[Data for locating visible targets]
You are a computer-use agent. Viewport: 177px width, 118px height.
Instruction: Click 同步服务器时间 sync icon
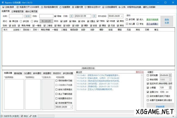coord(41,7)
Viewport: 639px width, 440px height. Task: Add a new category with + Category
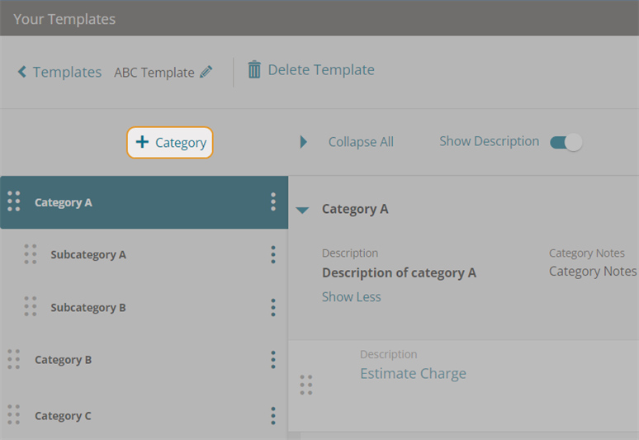tap(170, 143)
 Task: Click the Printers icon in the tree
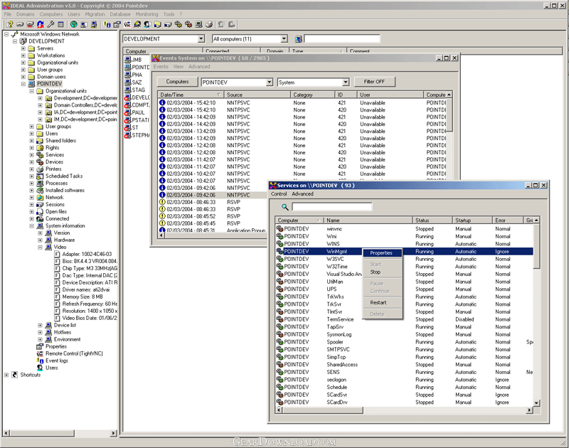click(41, 169)
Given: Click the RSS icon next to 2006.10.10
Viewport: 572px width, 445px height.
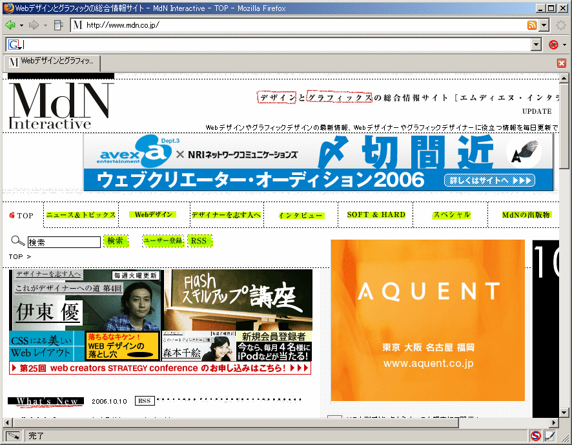Looking at the screenshot, I should coord(144,400).
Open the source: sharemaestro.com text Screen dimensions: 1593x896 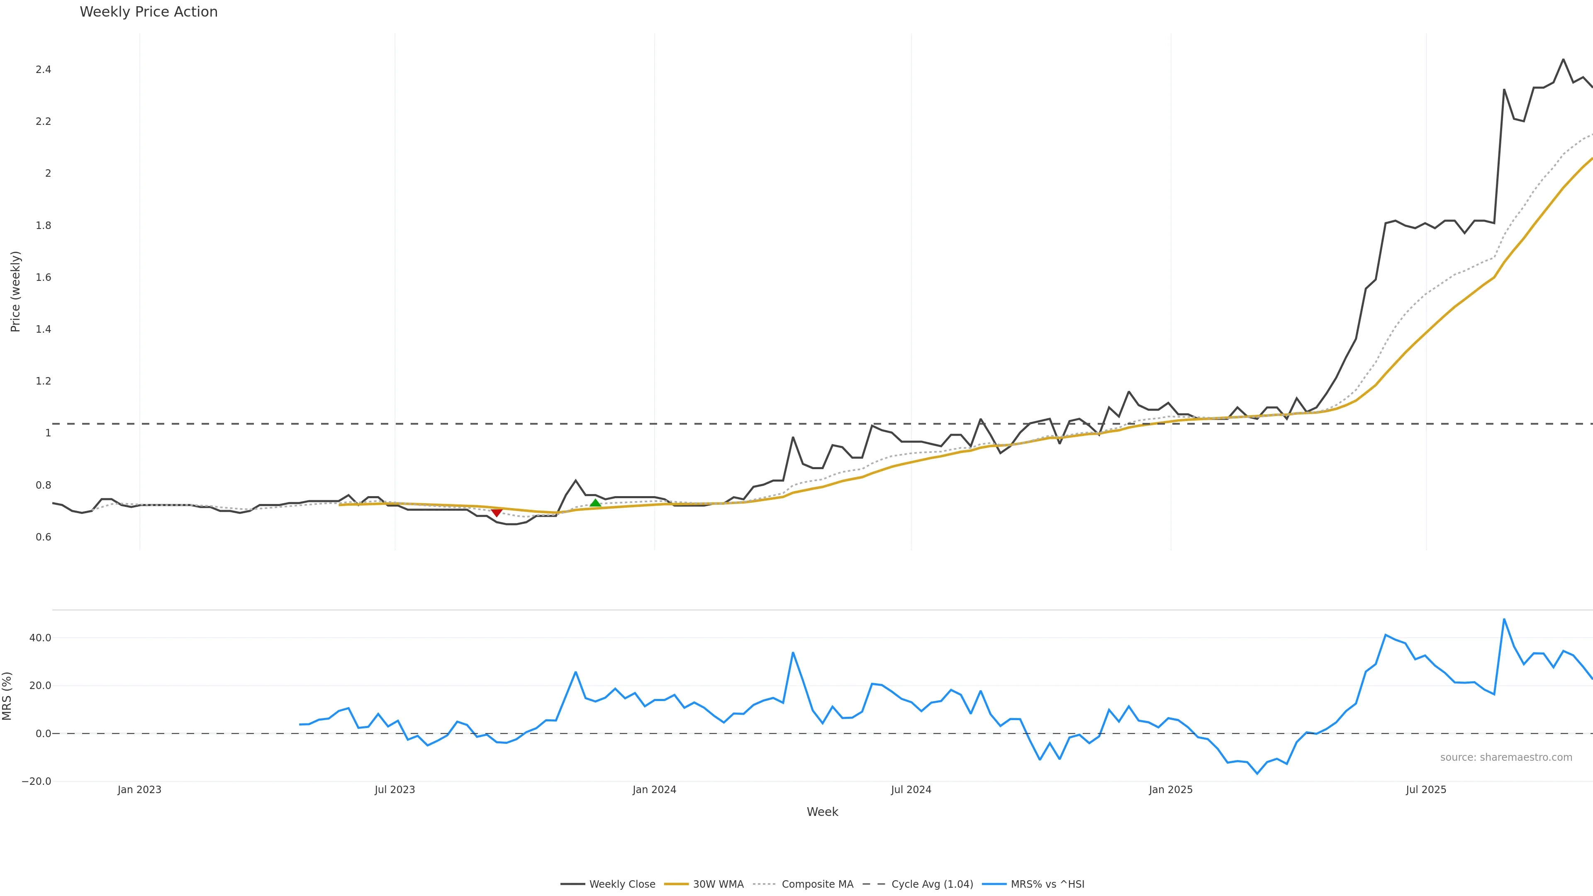click(1506, 757)
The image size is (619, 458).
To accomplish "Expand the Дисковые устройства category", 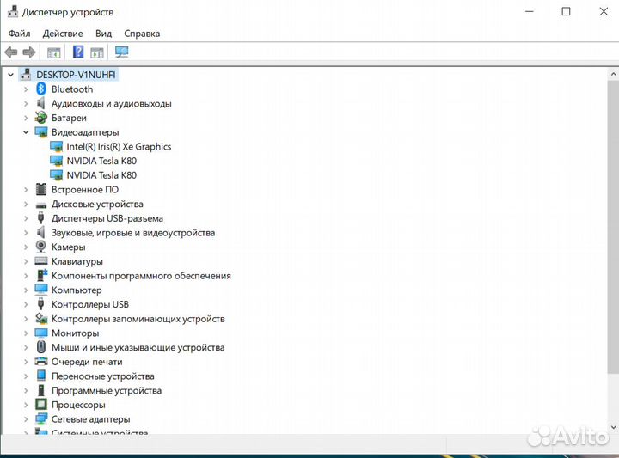I will click(26, 205).
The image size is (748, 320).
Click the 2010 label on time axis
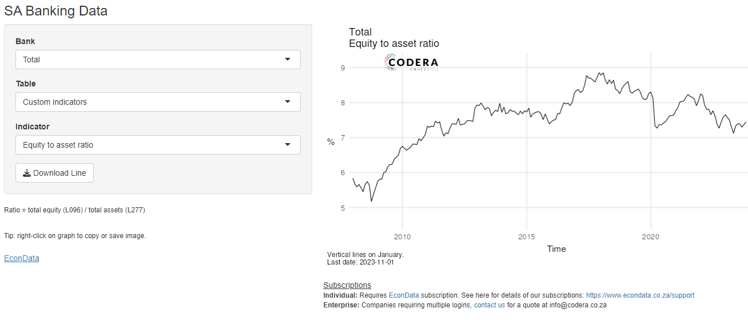coord(403,236)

** WHAT IS BEING ASKED **
Rewrite the items from the line holding "The image size is (748, 320)." through the end of the items, inclusive, swapping "time axis" for "timeline" and keeping everything else the same. Leave the pictures out.

** RESULT OF THIS EXERCISE **
The image size is (748, 320).
Click the 2010 label on timeline
coord(403,236)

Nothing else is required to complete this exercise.